*Task requirements*:
(a) Do the following statements agree with the bank advisor report card text? (i) The largest year-over-year increase among the banks' categories was for client relationship tools. (ii) The compliance-support category made the list of best-performing areas. (iii) All six banks earned improved IE ratings compared with a year ago. Answer yes or no for each, and quote the deciding words of the text.
(b) Extend the bank advisor report card text from its final sentence onward.

*Text segment*:
__________
Four of the six banks garnered improved IE ratings compared with a year ago, based on results from their retail bank advisors (an IE rating is the average of all of a company’s category ratings, excluding the Net Promoter Score). Two of those institutions Bank of Montreal (BMO) and Bank of Nova Scotia (Scotiabank) — earned significantly improved ratings (up by half a point or more). Both Canadian Imperial Bank of Commerce (CIBC) and National Bank of Canada had multiple categories in which their retail branch advisors signalled improved support.  

Collectively, the banks’ performance averages improved significantly compared with 2024 across nearly half of the 22 categories reviewed.  

The largest year-over-year increase was for these banks’ “client relationship tools” (rated 8.3 from 7.6 collectively), with four of the six banks clocking notable improvement in advisor sentiment within their retail branches. The next largest increases were for “effectiveness in keeping advisors informed” (communication effectiveness category; rated 9.0 from 8.4) and “compliance relationship & support” (8.4 from 7.8).  

The communication effectiveness category was also one of the 10 areas where the Big Six’s retail banking businesses posted their strongest performance for 2025, after “diversity, equity & inclusion practices” (rated 9.6 for overall performance from 9.3).  

Advisors and planners polled collectively also felt good about their “financial planning support & technology” (rated 9.2 from 8.7), and about “branch manager” and “leadership team” guidance from the banks’ retail-branch businesses (rated 9.2 from 8.8, and 8.8 from 8.4, respectively).  

Satisfied advisors appreciated their ability to connect easily with clients, colleagues and managers at their institutions, and at the same time remain relatively autonomous.  

An advisor in Ontario with Scotiabank (these branch-level respondents are registered with Scotia Securities Inc.) reflected on their access to leadership and job flexibility: “[I like] that we have [a] line of communication with management and executives; they are fluid and adaptive to change. They listen to our voices … In my division they give us freedom to operate how we want to, [with] no micromanaging.” 

A planner in Alberta with BMO’s financial planning division didn’t mind a little oversight and direction, so long as the bank respected him and prioritized the client. “For me, personally, they trust me to do what I need to do [and] they usually support me well. I’d say the compensation is pretty good, and recently they are push[ing us] to do more planning. I can see that growth is important to them and … that’s important to me.”

Still room to improve

Every Report Card, no matter how positive, comes with calls for improvement. 

In this case, even though the client relationship tools and compliance-support categories were among those with the greatest year-over-year improvements in collective performance, neither of those categories made the list of best-performing areas. They remain on the list of the 10 areas where the Big Six could deliver better support within their branches. 

Each year’s satisfaction gap list is compiled by identifying the largest negative differences between each of the categories’ overall performance and importance averages. The importance averages indicate how crucial each type of support is to the average advisor.
__________
*Dataset content*:

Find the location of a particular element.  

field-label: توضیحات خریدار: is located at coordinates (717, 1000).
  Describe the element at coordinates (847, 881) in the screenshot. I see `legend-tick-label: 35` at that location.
__________
*Responses*:
(a)
(i) Yes: "The largest year-over-year increase was for these banks’ “client relationship tools” (rated 8.3 from 7.6 collectively)"
(ii) No: "neither of those categories made the list of best-performing areas"
(iii) No: "Four of the six banks garnered improved IE ratings compared with a year ago"

(b)
This year’s list included all five of the technology-suite categories, reflecting how bank advisors feel technology tweaks are never really complete. When asked where their banks could improve the most, more than one-third of this year’s retail bank advisors mentioned technology issues and glitches. 

For example, a planner in Quebec with National Bank said they appreciated their bank’s collaborative culture and their own “proximity to senior management,” but that their digital tools could at times hold them back. They felt consistently improved technology would “make it easier for us internally.” The advisor said, “The system slows us down and we have goals to achieve.”  

National Bank had stable ratings for its branch-level technology suite overall — and even saw a significant bump in its client relationship tools rating (8.0 from 7.2 in 2024). Tony Scalia, vice-president, investments, with National Bank confirmed the institution continues to use the SAP Customer Relationship Management (CRM) application, chosen and piloted more than 10 years ago. However, the bank is putting “more rigour and emphasis” into the support offered for that program, to ensure its planners both understand and use it. 

For Royal Bank of Canada (RBC), where IE spoke with planners from RBC Financial Planning, three of the five technology categories had significantly lower ratings this year relative to 2024. Planners there suggested rollouts of new digital tools could be smoother. One planner in Alberta requested “reliable technology, where system outages and glitches aren’t a daily part of our jobs.”  

That same planner sought more automation, to cut down on repetitive data entry for compliance documents. Across the bank’s respondents, 73.2% said RBC was proactively investing in time-saving tools, but that result was lower than this Report Card’s collective average of 85.5% for that query.  

Jodi Wright, who became RBC’s senior director and head of financial planning and mass affluent client strategy in the spring, said fixes are on the way. The bank’s new five-year, multi-part strategy includes digital investment.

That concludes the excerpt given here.